The custom of the Christmas tree may have originated in Germany. Nuremberg’s Christkindlmarkt is the oldest and most famous German market, which features ornate Christmas ornaments and decorations. Heliligabend, or Christmas Eve, is a magical time when legend says that the pure of heart can hear animals talking to them. Adults decorate the tree and the children wait until just after dark, at which point a bell rings and they are allowed to view the decorated tree with its pile of presents underneath.
Written in partnership with Sundiata African American Cultural Association
Kwanzaa is an African American and Pan-African holiday celebrated by millions worldwide. Kwanzaa is traditionally celebrated from December 26 through January 1. Kwanzaa was founded by American Dr. Mualana Karenga, a professor of African Studies at California State University, in 1966 as a way of reaffirming African American identity, instilling knowledge and pride in African roots and reinforcing bonds among members of the community. Kwanzaa is both a celebration and a way of life; it’s a week for remembering, reassessing, recommitting and rejoicing.
Written in partnership with the Japanese Cultural & Community Center of Washington
Shogatsu or Oshogatsu is celebrated on January 1st and continues for several days into the new year. One of the most popular Shogatsu traditions is buying omikuji (paper fortune strips) and good luck charms from local shrines and temples. Good fortunes are kept, while bad fortunes are tied to a tree at the shrine or temple. Traditionally, Shogatsu was a time to welcome kami (god) into the house to bring good luck for the new year. Today, people still participate in osoji (year-end cleaning) and hang decorations in entrances to welcome kami.
Written in partnership with Turkfest
Turkey is the home of St. Nicholas, but as Islam is the dominant religion in Turkey, most people do not celebrate Christmas. On December 31, friends and families decorate with pine trees, ornaments and lights, and gather with friends and family to ring in the new year to great fanfare. The National New Year’s Eve Lottery gives out enormous prizes, and people purchase multiple tickets to increase their chances of winning.
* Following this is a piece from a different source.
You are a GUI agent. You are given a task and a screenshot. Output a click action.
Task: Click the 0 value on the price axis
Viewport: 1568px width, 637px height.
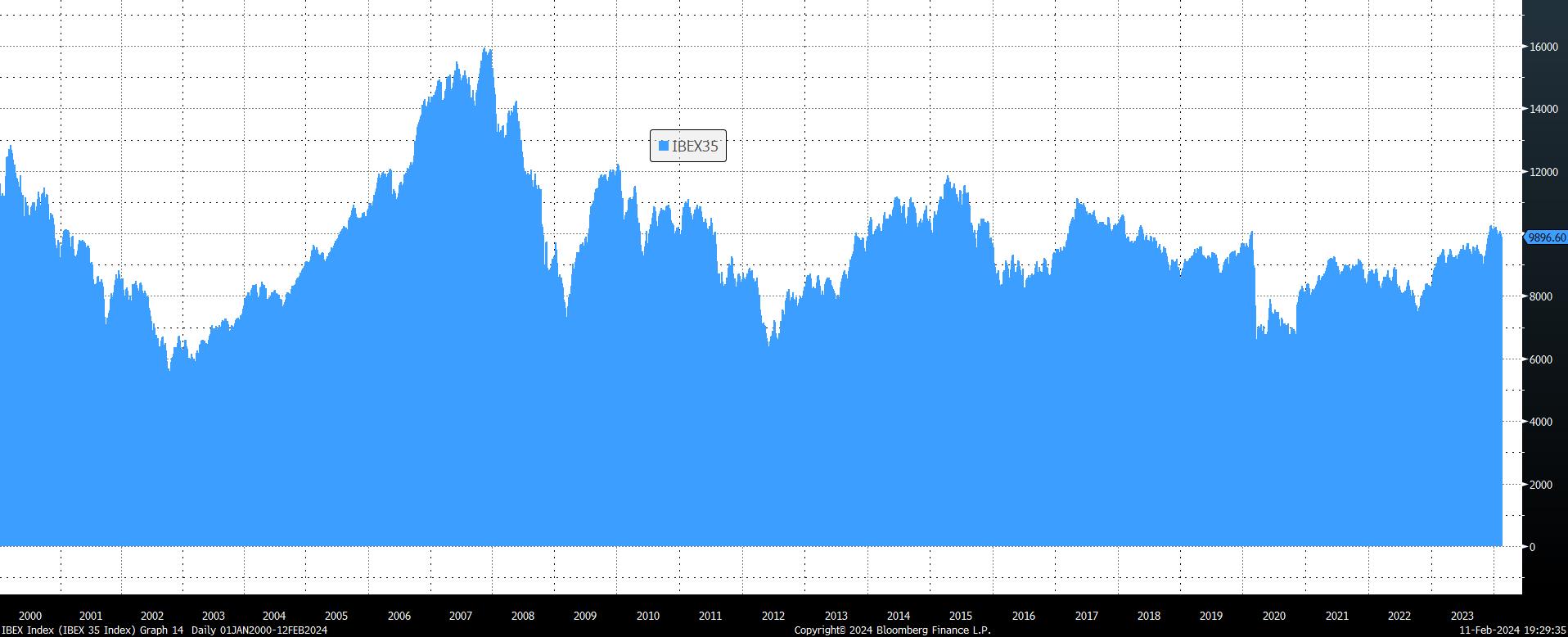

The people of Turkey believe that if you enter the new year happy and cheerful, the rest of the year will continue that way.
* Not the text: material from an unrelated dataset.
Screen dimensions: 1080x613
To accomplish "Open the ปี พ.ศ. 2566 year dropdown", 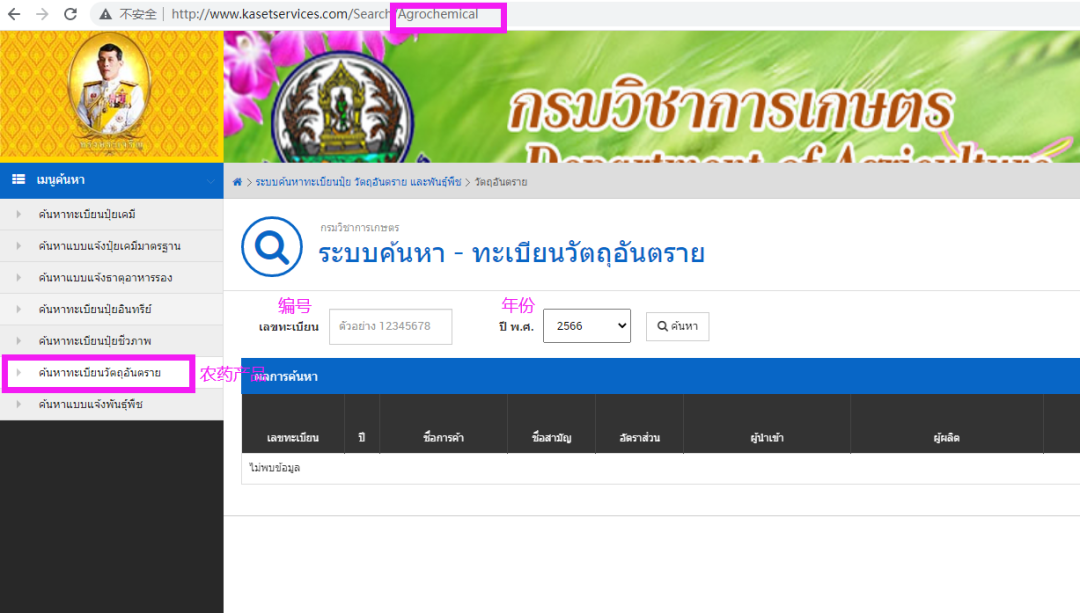I will [x=586, y=326].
Written in partnership with Wing Luke Museum
For Lunar New Year, people spend weeks preparing. Everyone cleans their homes and decorates with good luck sayings. On New Year’s Day, people dress in new clothes and greet others, saying “gong xi fai cai” (Mandarin) or “gung hei faat choy” (Cantonese)—wishes for happiness and prosperity. The Chinese zodiac, as well as variations in other Asian countries, is represented by 12 animals. According to legend, the Jade Emperor invited the animals of his kingdom to enter a race through the countryside. The first 12 to finish the long race would each rule over one year in a 12-year cyclical lunar calendar. 2023 will be the year of the Rabbit.